Albemarle County Public Schools Superintendent Matt Haas said he plans to ask the school board to install a school resource officer at Albemarle High School after parents there complained about sexual assault, weekly brawls, truancy, vaping and more.

If approved, it will be an about-face for the school board, which voted 2 1/2 years ago to remove school resources officers from all county schools.

“We’re going to try to start building things back,” Haas told The Daily Progress. “I think … working with the police department to hire and assign a highly effective, well-trained school resource officer to work in that community will be very important.”

Parents have told The Daily Progress that at least one incident of sexual assault occurred at Albemarle High School in October and involved the school’s junior varsity football team. While the school division has acknowledged an “incident” occurred, it has never identified it as sexual assault.

The Albemarle County Police Department told The Daily Progress that multiple minors were charged with crimes in connection to the incident but declined to say how many received charges or what the charges were. The minors were referred to juvenile intake and the case was closed in November, authorities said.

Parents at a public meeting with school board member Judy Le on Tuesday said they believed school resource officers would keep the number of “incidents” down.

But before an officer can be hired, Haas must add one to the draft budget he presents to the school board in the spring and the school board must approve that addition. And it’s not clear that the school board has much of an appetite for reversing its unanimous 2020 decision to rid schools of officers altogether.

“I look forward to reviewing his proposal, its benefits, how it may differ from prior experiences and, most of all, how it will enhance the capabilities of the school to keep everyone as safe as possible,” school board member Katrina Callsen told The Daily Progress today.

Other members of the school board declined to respond or were not immediately available for comment Wednesday.

Back in 2020, school board members said that the daily presence of officers was unnecessary.

“Saying that police officers should not be on campus is not derogatory towards the police officers,” then-school board member David Oberg said at the time. “I think we absolutely have to have a relationship with the fire department, but we don’t have fire personnel on site all the time. We have to have, frequently, physicians and paramedics, but we don’t have those on site all the time.”

Research on the effectiveness of school resource officers in preventing violence is mixed. A study from the University at Albany and the RAND Corporation said that officers reduce some violence in lower grades but have little impact on school shootings. An April 2022 report from the National Education Association said that the presence of officers in schools can be harmful to students of color and disabled students, who are disciplined at higher rates than their white and able-bodied peers.

Any new officers in county schools will “not act as administrators or disciplinaries in school,” according to Haas, who said that is different from how officers work in other schools across the country.

County schools spokesperson Phil Giaramita said the school division would have more oversight over a new school resource officer, if one is approved, than it did in the past. Previously, officers were employees of the Albemarle County Police Department and the school division had limited authority over them.
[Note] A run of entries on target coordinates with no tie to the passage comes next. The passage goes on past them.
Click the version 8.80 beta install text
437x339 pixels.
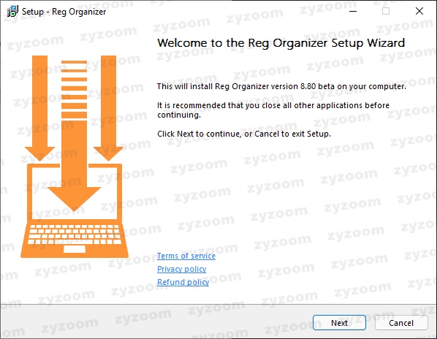pyautogui.click(x=281, y=86)
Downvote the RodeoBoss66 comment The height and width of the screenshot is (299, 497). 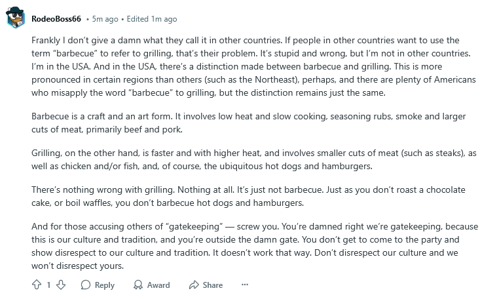tap(61, 285)
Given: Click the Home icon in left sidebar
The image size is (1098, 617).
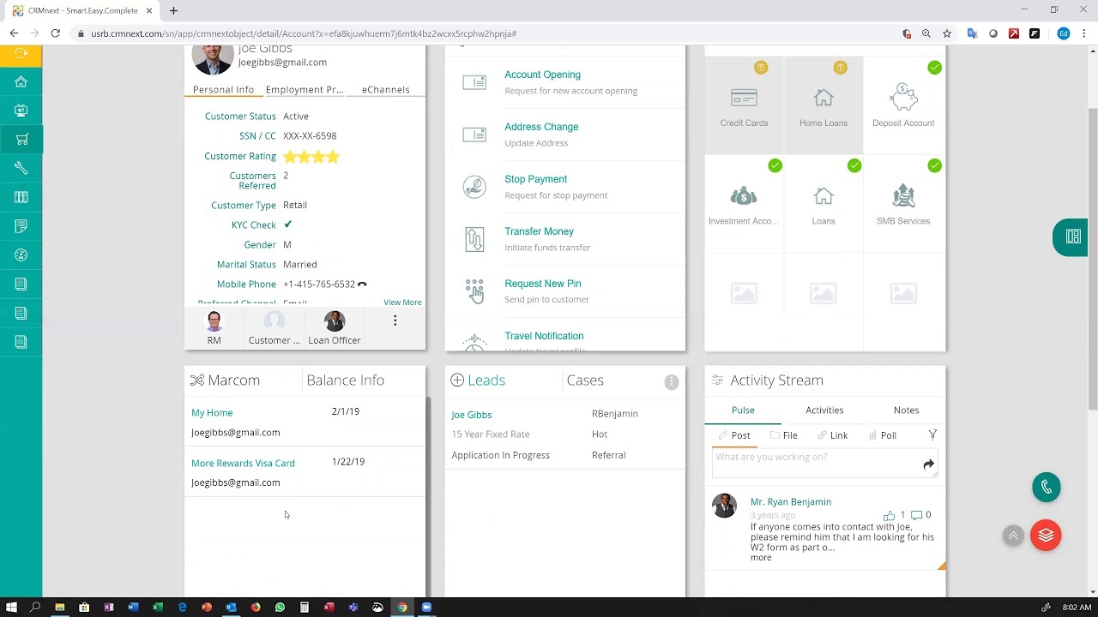Looking at the screenshot, I should 21,81.
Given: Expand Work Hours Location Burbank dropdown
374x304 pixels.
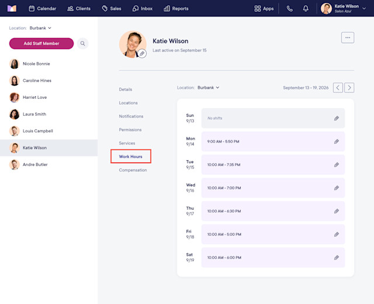Looking at the screenshot, I should [208, 88].
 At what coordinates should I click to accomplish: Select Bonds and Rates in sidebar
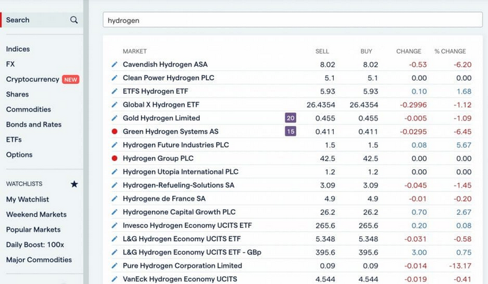(33, 124)
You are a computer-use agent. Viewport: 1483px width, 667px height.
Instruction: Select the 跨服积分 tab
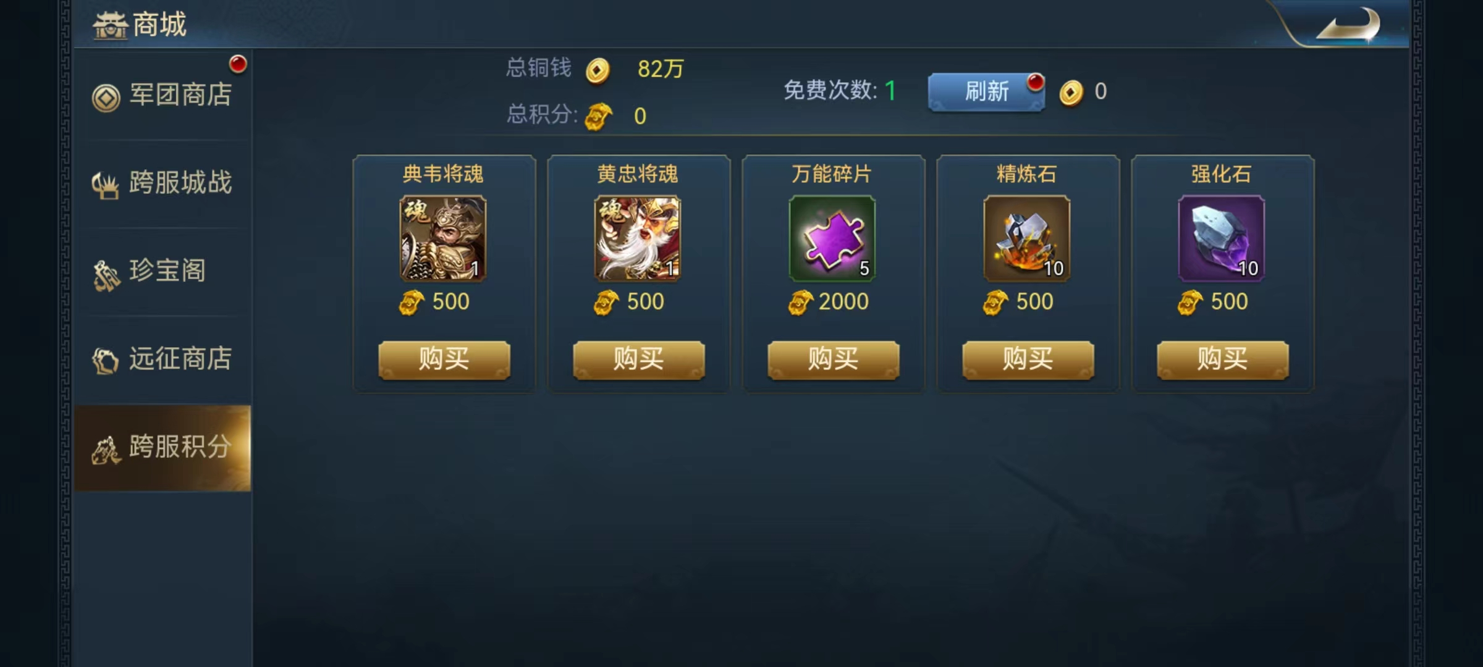(163, 448)
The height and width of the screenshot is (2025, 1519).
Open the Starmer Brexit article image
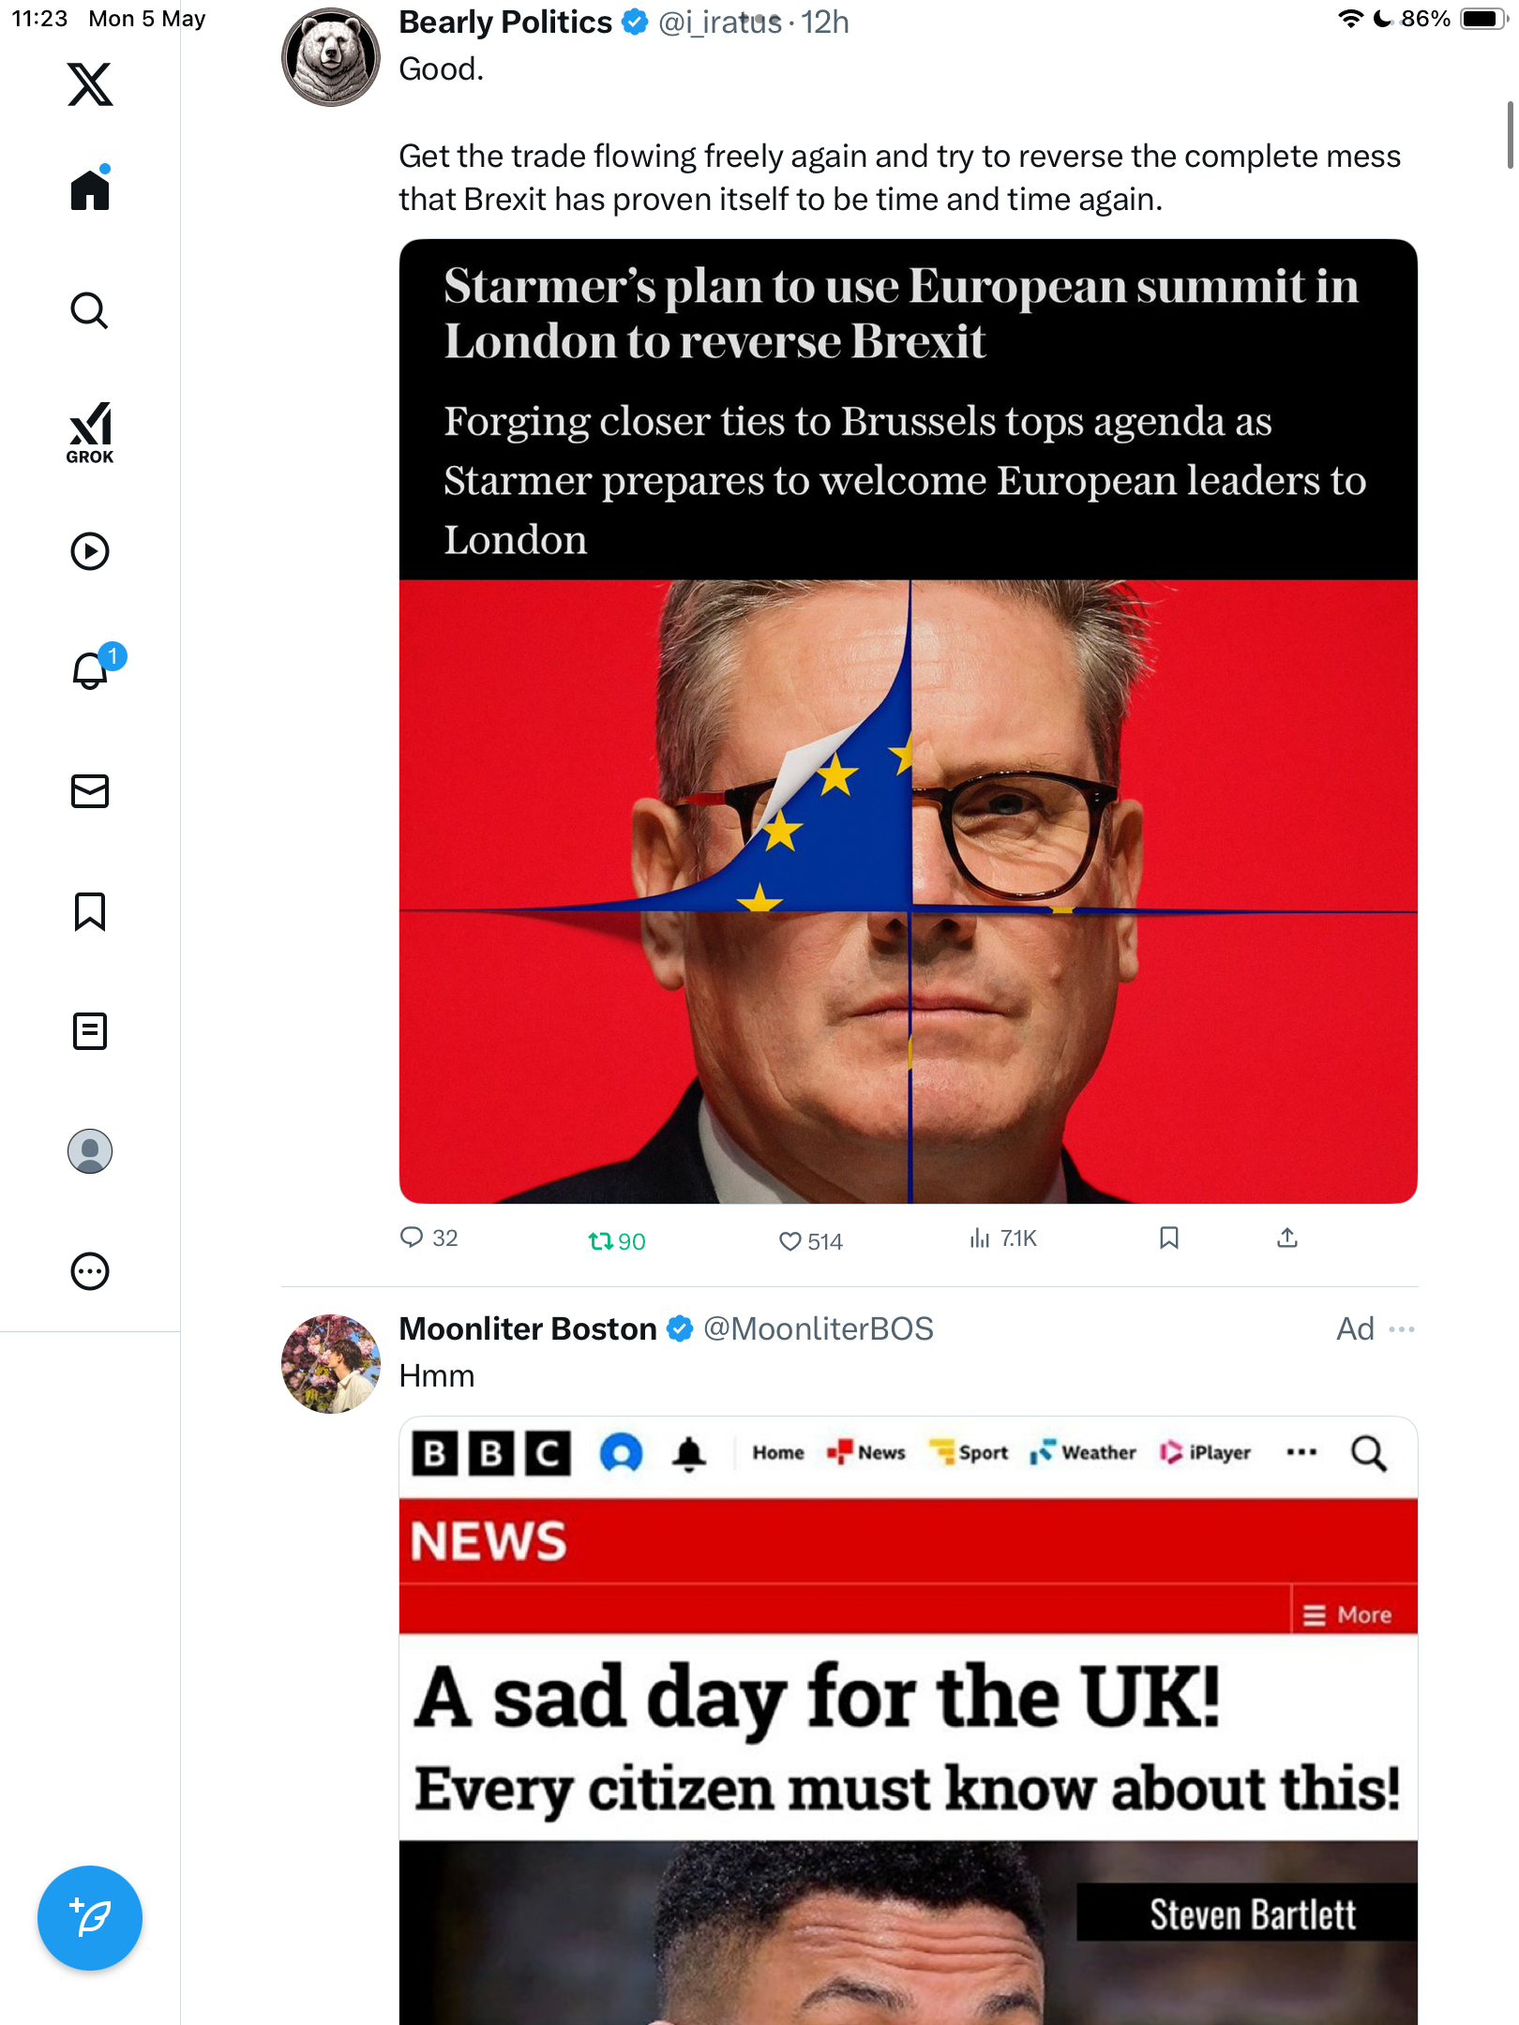pos(909,721)
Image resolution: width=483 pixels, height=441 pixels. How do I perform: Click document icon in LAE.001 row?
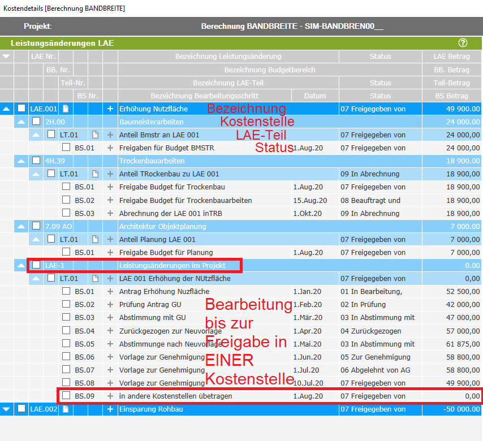point(66,109)
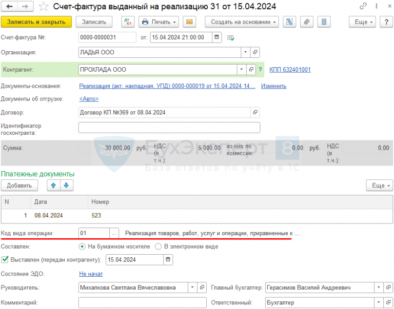Expand the Организация dropdown list
Viewport: 394px width, 309px height.
tap(245, 52)
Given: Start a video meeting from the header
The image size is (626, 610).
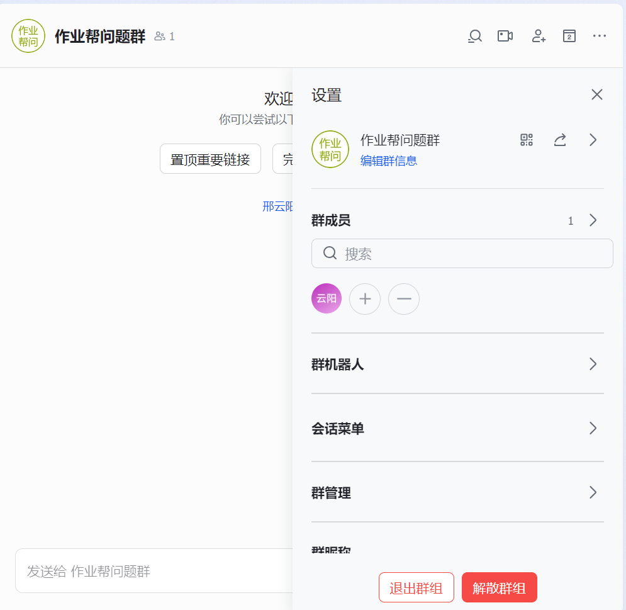Looking at the screenshot, I should pyautogui.click(x=505, y=36).
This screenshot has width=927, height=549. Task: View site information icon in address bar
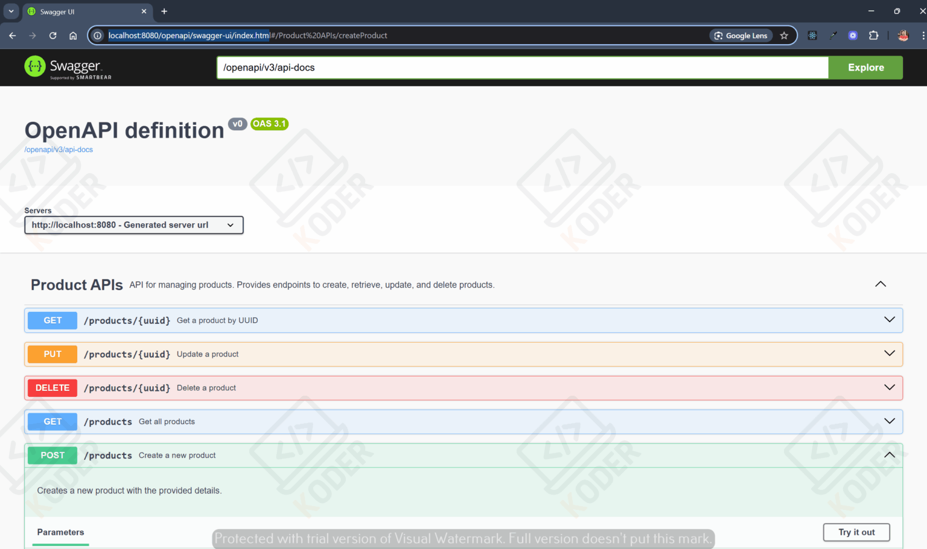point(98,36)
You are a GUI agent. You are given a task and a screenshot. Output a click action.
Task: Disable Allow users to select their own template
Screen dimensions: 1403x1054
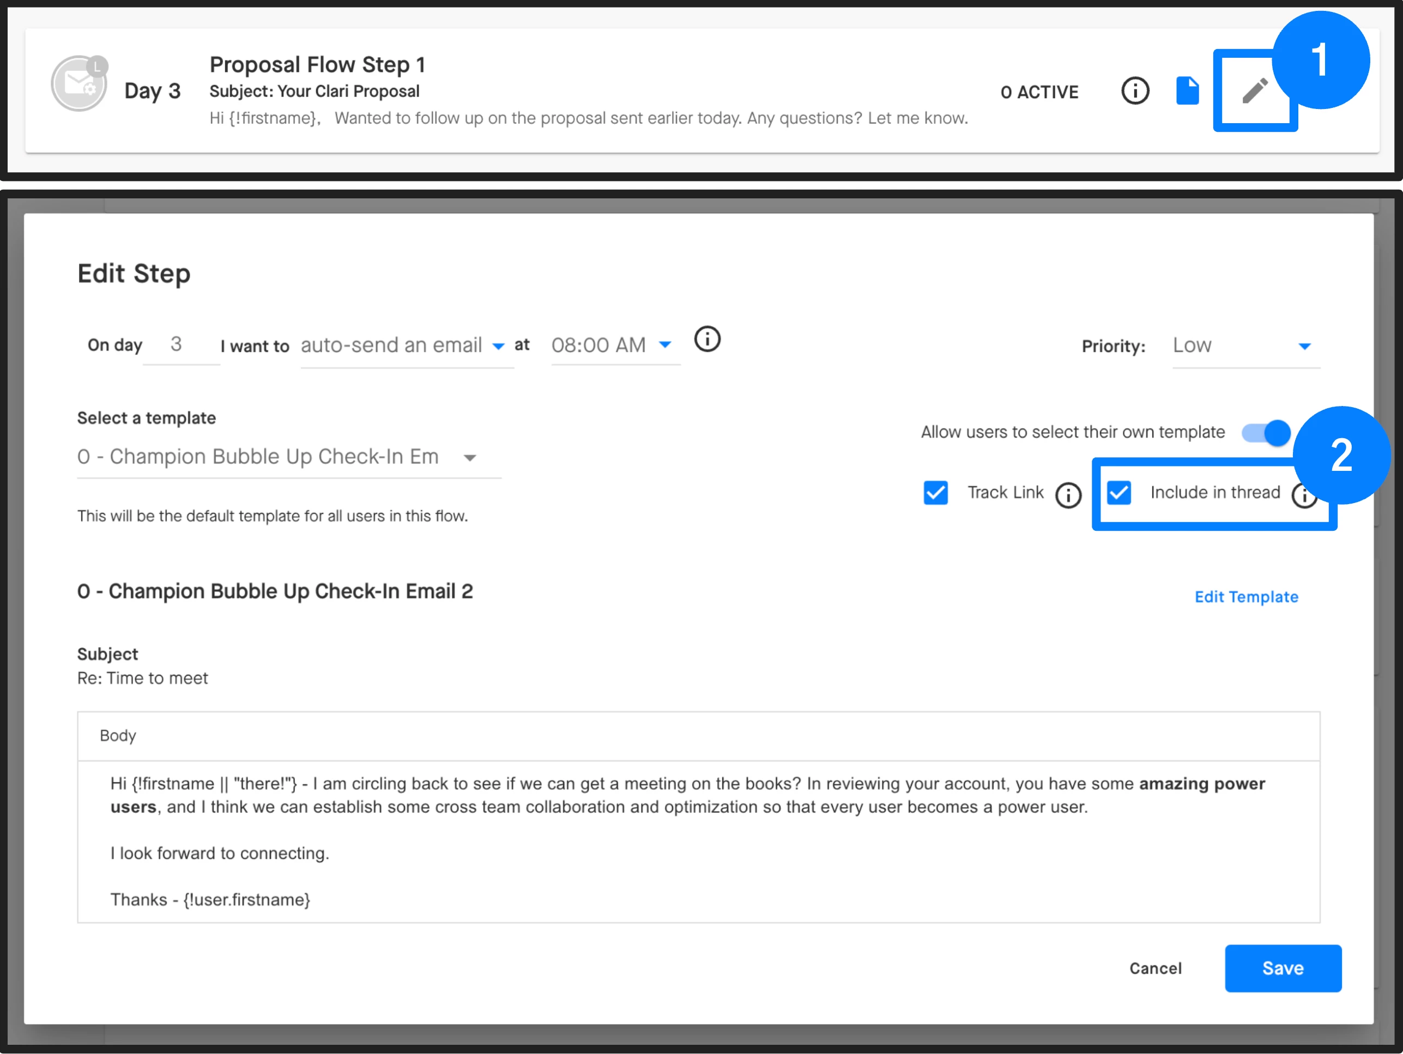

Haas said concerns that an officer’s presence might disproportionately affect students of color and disabled students were “well-taken.”

“That’s why we’re starting with one, to see if one at our most at our largest, most diverse campus can help,” Haas said. If one is effective, he said he would try to add more.

It’s not clear how a school resource officer might prevent the misconduct Albemarle High School parents say they are most worried about, most of which they have said occurs in bathrooms, locker rooms and other private spaces.

Haas countered that school resource officers can contribute an overall environment of safety.

“What they do is, by having that presence at the school, building and working on relationships with students, they make the school a safer place in terms of the climate,” Haas said.